[start Records provided]
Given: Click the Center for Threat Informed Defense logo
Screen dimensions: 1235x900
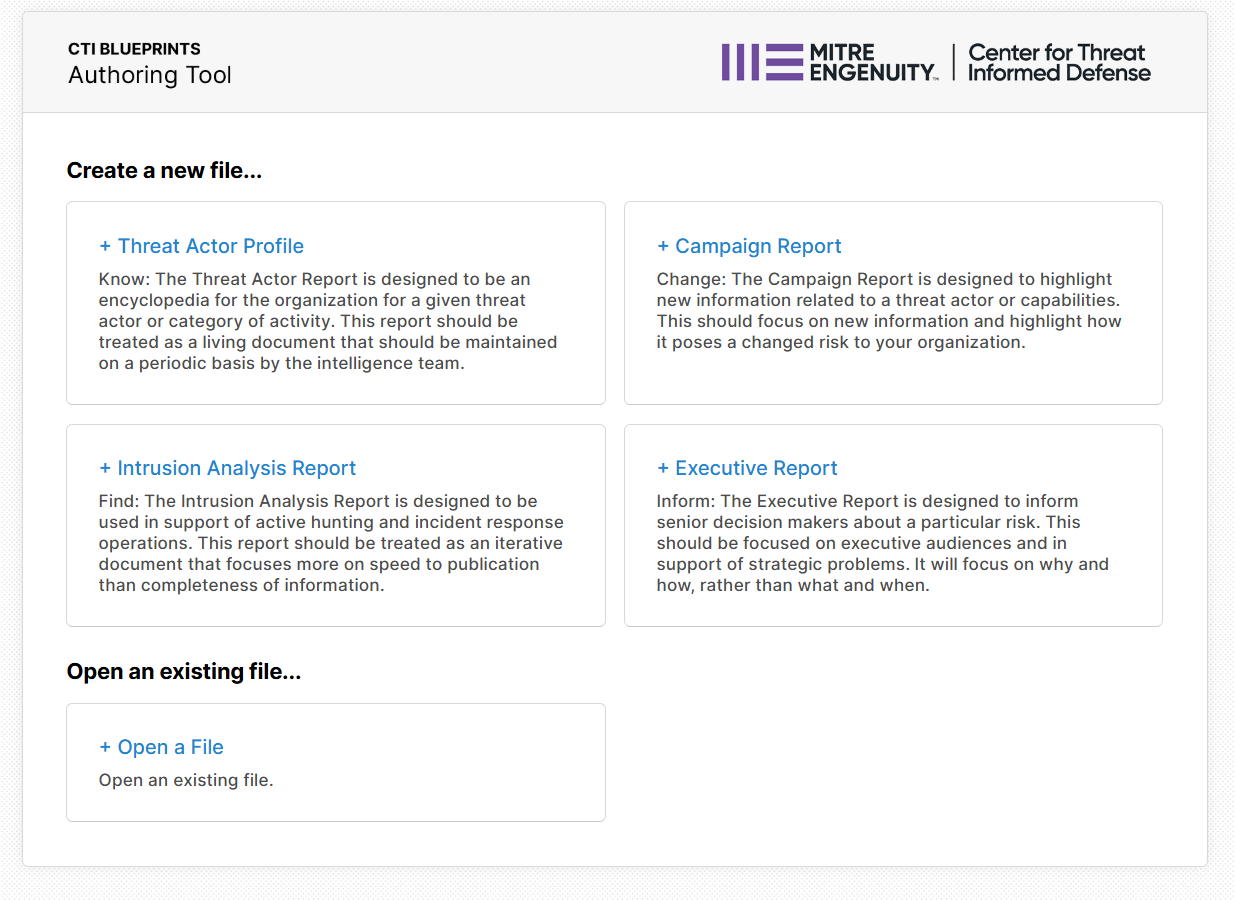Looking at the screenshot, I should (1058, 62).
[end Records provided]
[start Records provided]
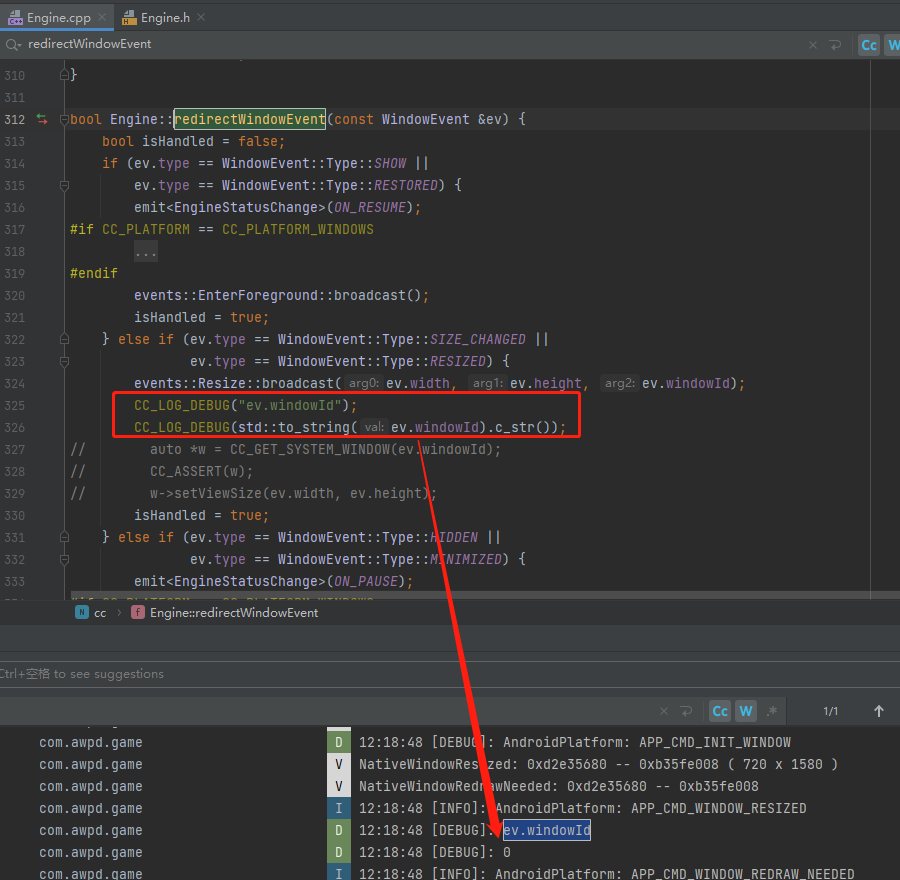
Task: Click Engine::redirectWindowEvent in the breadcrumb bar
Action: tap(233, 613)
[end Records provided]
▸ **Task goal**
Convert the records from the line with "Given: Click the" to the line with "Looking at the", both lines included, into a two-column CSV with the columns instruction and response. Give one row per record, put each value in a single quoted field with line breaks replaced by spaces, and leave the pictures out.

▸ **Correct answer**
instruction,response
"Given: Click the Center for Threat Informed Defense logo Screen dimensions: 1235x900","Looking at the screenshot, I should (1058, 62)."